(TEXT UNDER STUDY)

AMARAVATI: With resources stretched thin and hospitals overburdened in the virus surge, experts have pointed out that urban health centres (UHCs) have failed to play a proactive role in supporting Covid care centres and district hospitals. And strengthening of UHCs is an urgent need to tackle the rising number of Covid-19 cases.
The failure of the district administrations to make use of UHCs as first point of screening for Covid-19 suspects has only increased the burden on district and general hospitals. Although the district collectors have designated one or two UHCs as Covid-19 screening centres, the tests are not being conducted regularly due to the absence of doctors. Added to this a majority of these centres are being manned by retired medical professionals, who themselves are in the vulnerable category.
“The district collectors should have deployed young doctors and PGs on rotation basis at UHCs to continuously screen suspects. We have failed to utilise the services of the UHCs to the fullest extent,” said YSRC legislator K Rosaiah.

(End TEXT UNDER STUDY)

## ACTIONS TO TAKE
**1.** Answer these from the report on urban health centres, one answer per line.
(a) Who mans most of the urban health centres?
(b) Why are tests at the designated screening centres not conducted regularly?
(c) Whom does K Rosaiah say the district collectors should have deployed at the centres?
**2.** Please repeat word for word the stretch of the report on urban health centres from "AMARAVATI: With resources" through "the vulnerable category.".

(INFORMATION GIVEN)

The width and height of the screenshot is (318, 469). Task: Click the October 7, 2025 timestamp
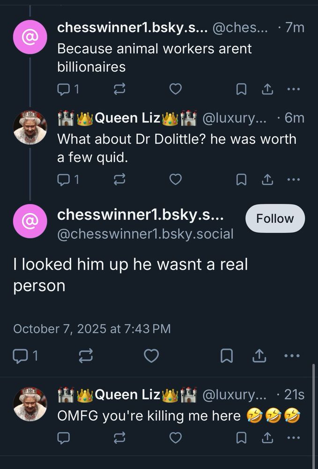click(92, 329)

(End INFORMATION GIVEN)
(INFORMATION GIVEN)

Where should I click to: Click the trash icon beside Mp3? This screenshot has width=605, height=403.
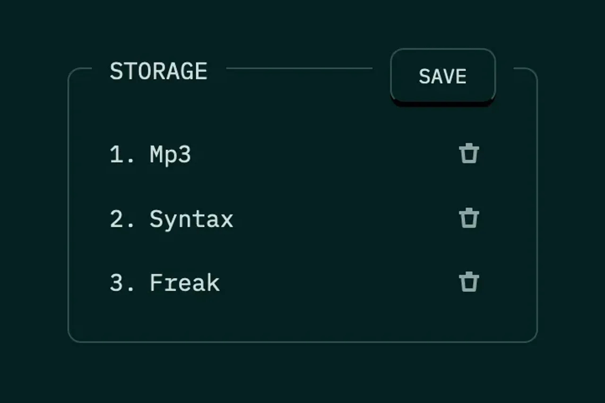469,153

(End INFORMATION GIVEN)
(INFORMATION GIVEN)

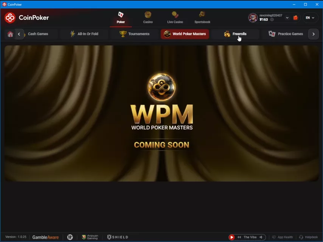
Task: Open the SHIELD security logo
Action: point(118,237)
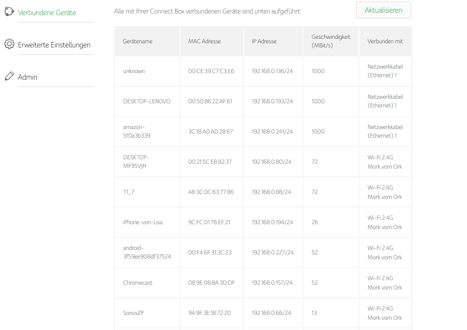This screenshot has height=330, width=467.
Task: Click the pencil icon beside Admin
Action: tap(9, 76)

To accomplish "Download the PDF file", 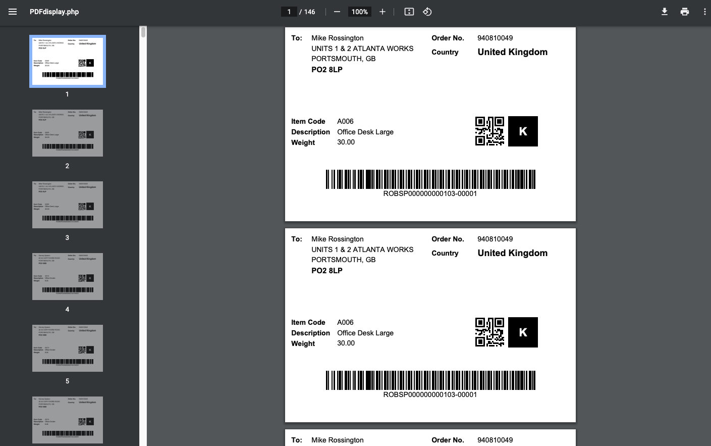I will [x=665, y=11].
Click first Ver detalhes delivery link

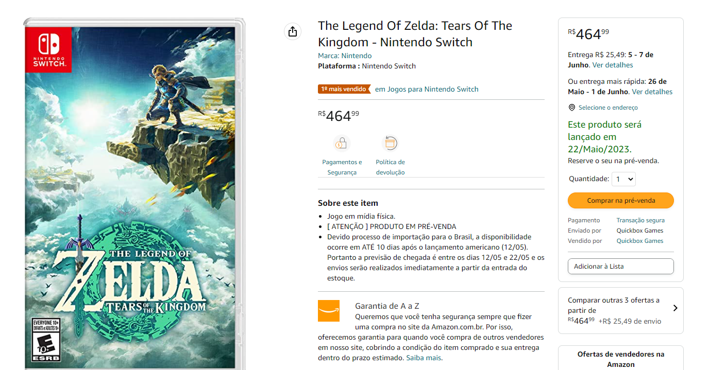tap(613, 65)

(End INFORMATION GIVEN)

## ANSWERS FOR THE TASKS
**1.**
(a) Retired medical professionals
(b) Because of the absence of doctors
(c) Young doctors and PGs, on a rotation basis

**2.**
AMARAVATI: With resources stretched thin and hospitals overburdened in the virus surge, experts have pointed out that urban health centres (UHCs) have failed to play a proactive role in supporting Covid care centres and district hospitals. And strengthening of UHCs is an urgent need to tackle the rising number of Covid-19 cases.
The failure of the district administrations to make use of UHCs as first point of screening for Covid-19 suspects has only increased the burden on district and general hospitals. Although the district collectors have designated one or two UHCs as Covid-19 screening centres, the tests are not being conducted regularly due to the absence of doctors. Added to this a majority of these centres are being manned by retired medical professionals, who themselves are in the vulnerable category.